Joakim imaginou que um dos anjos se chamava Joaquiel, praticamente como o seu próprio nome.
A janela número onze só foi aberta na manhã seguinte. Quando o pequeno papel saltou, Joakim viu um cavaleiro montado a cavalo.
Depois, cobrindo-se com o edredom, leu o bilhete. A partir desse dia, era desnecessário ocultar dos pais o que quer que fosse. Os bilhetinhos tinham deixado de ser um segredo.
BALTASAR
Cinco ovelhas, dois pastores, dois anjos, um Rei Mago e uma menina da Noruega desciam apressadamente o vale do Reno no ano de 1199 depois do nascimento de Jesus. Ainda mal se distinguia a torre no outro lado do rio e já Efiriel anunciava que era a catedral de Mainz.
Nessa breve paragem o grupo tomou uma decisão.
— Temos de ir para a outra margem do rio — disse Josué. — Sinto muito, mas vamos ter de assustar o pobre barqueiro. Vamos explicar-lhe que somos peregrinos com destino à Terra Santa.
— Então aproximemo-nos discretamente! — disse Efiriel.
Mas logo Umuriel exclamou como se estivesse com pressa:
— Olhem! Há um barco ali embaixo.
E voou direito ao barco.
O grupo desfilou até à margem do rio onde Umuriel já conversava com o barqueiro:
— Levas-nos ao outro lado? Vamos todos para Belém e já não temos muito tempo até o nascimento de Jesus. Não somos gente comum. Vamos em missão sagrada.
Efiriel foi logo atrás de Umuriel e apresentou desculpas ao barqueiro. Voltou-se depois para Umuriel e disse:
— Quantas vezes preciso de te lembrar que deves sempre começar por dizer: «Não tenhas receio»?
Mas aquele barqueiro que envergava uma capa muito elegante não se tinha deixado intimidar.
Voltando-se para Elisabet, disse:
— O meu nome é Baltasar. Sou o segundo Rei Mago e rei santo de Sabá. Eu também vou para onde vocês vão.
— Então, tu és um dos nossos! — exclamou Efiriel.

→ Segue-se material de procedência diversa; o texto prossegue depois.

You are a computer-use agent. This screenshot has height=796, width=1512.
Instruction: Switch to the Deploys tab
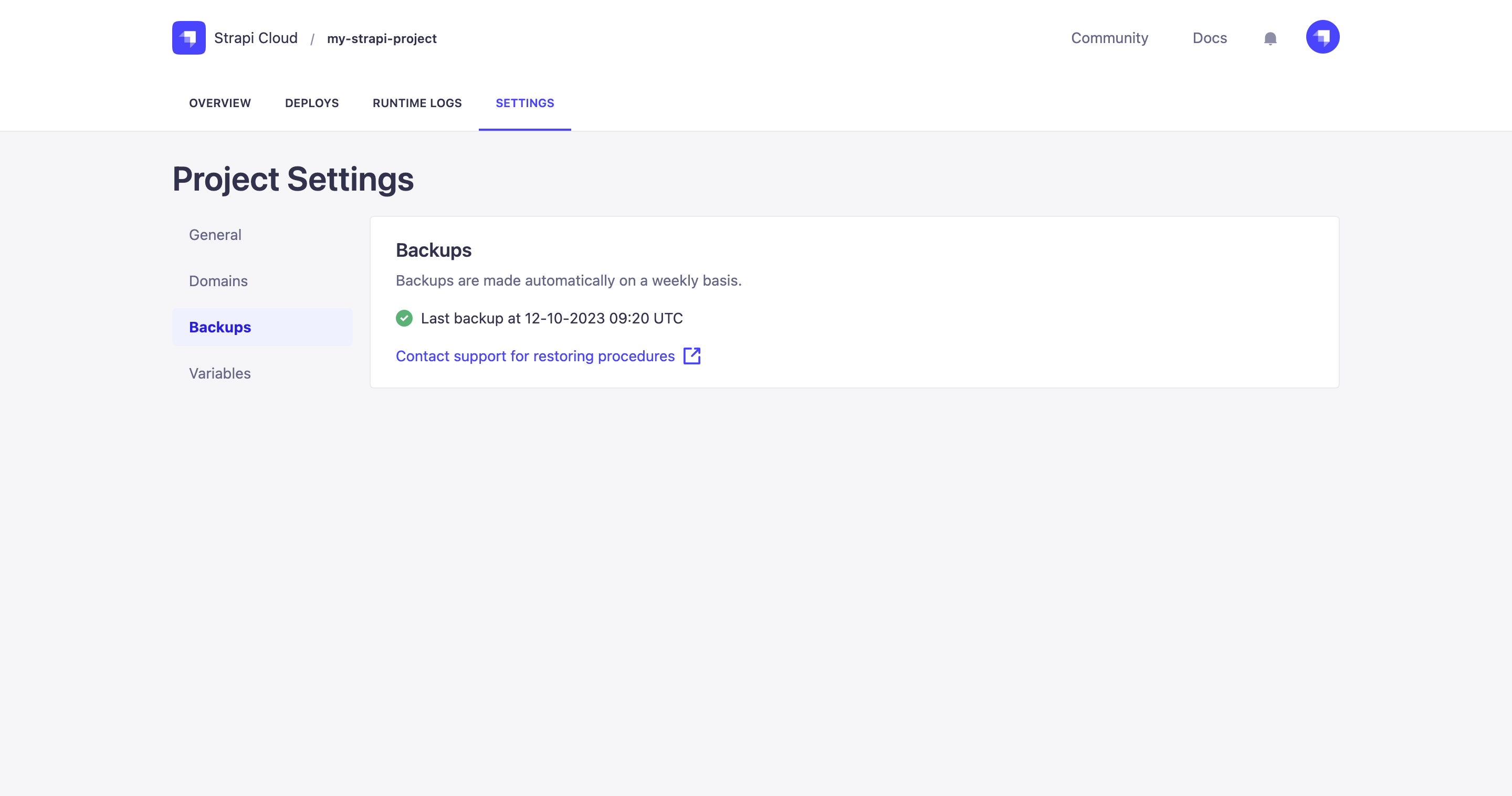coord(312,103)
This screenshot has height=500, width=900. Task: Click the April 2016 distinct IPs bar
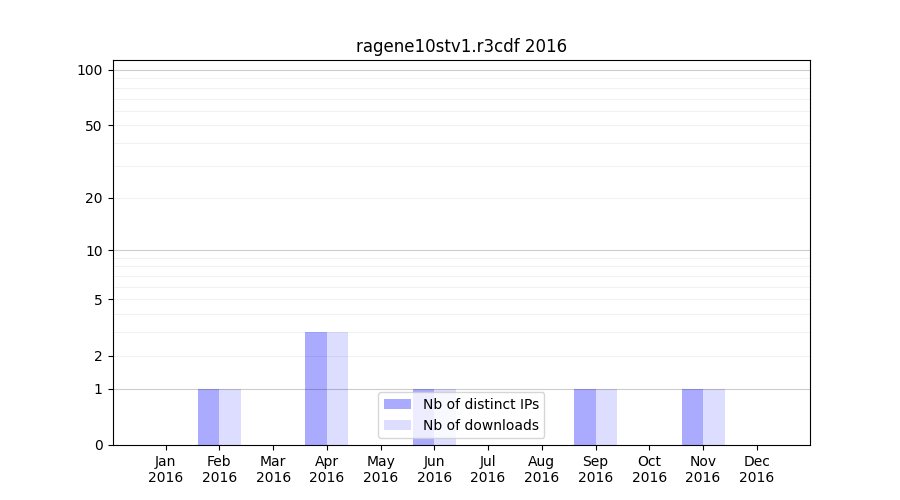[x=316, y=388]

De qualquer maneira, Efiriel pregou um sermão a Umuriel:
— Desta vez tiveste sorte. Mas quando falares pela primeira vez com alguém, não te esqueças de dizer «Não tenhas receio». Há muitos seres humanos que se assustam quando vêem um anjo do Senhor, especialmente quando batem as asas.
— Desculpe-me! — disse Umuriel.
— Está bem — respondeu Efiriel.
— Mas não é estranho que tenham medo de um anjo? — replicou Umuriel. — Eu nunca assustei nem sequer um gato. Antes pelo contrário: até já não sei quantas vezes ajudei a tirar gatos das árvores. Eles nunca deveriam subir em árvores altas, mas, quando lhes prestamos ajuda, eles não demonstram qualquer receio. São apenas os seres humanos que se assustam assim...
Os dois Reis Magos abraçaram-se.
— Há muito tempo que não nos víamos — disse um deles.
— Sim, já há muito tempo — respondeu o outro.
— A última vez, foi num lugar bastante distante do vale do Reno — replicou o outro.
— Mas é sempre um imenso prazer voltar a ver-te.
Como permaneceram abraçados, era difícil saber qual deles falava. Entretanto, entraram todos para o barco. Os dois reis, lado a lado, remaram para a outra margem do rio, que era quase tão largo como um braço de mar.
Efiriel apontou para a catedral que ficava na outra margem. Era uma construção de aspecto grosseiro e as torres eram mais baixas que as das outras igrejas mais recentes que tinham visto durante a viagem.
— Estamos agora no ano de 1186. Esta igreja começou a ser construída há uns duzentos anos. Decorreram mais de mil anos para que a semente lançada à terra germinasse por todo o mundo em forma de igrejas e catedrais.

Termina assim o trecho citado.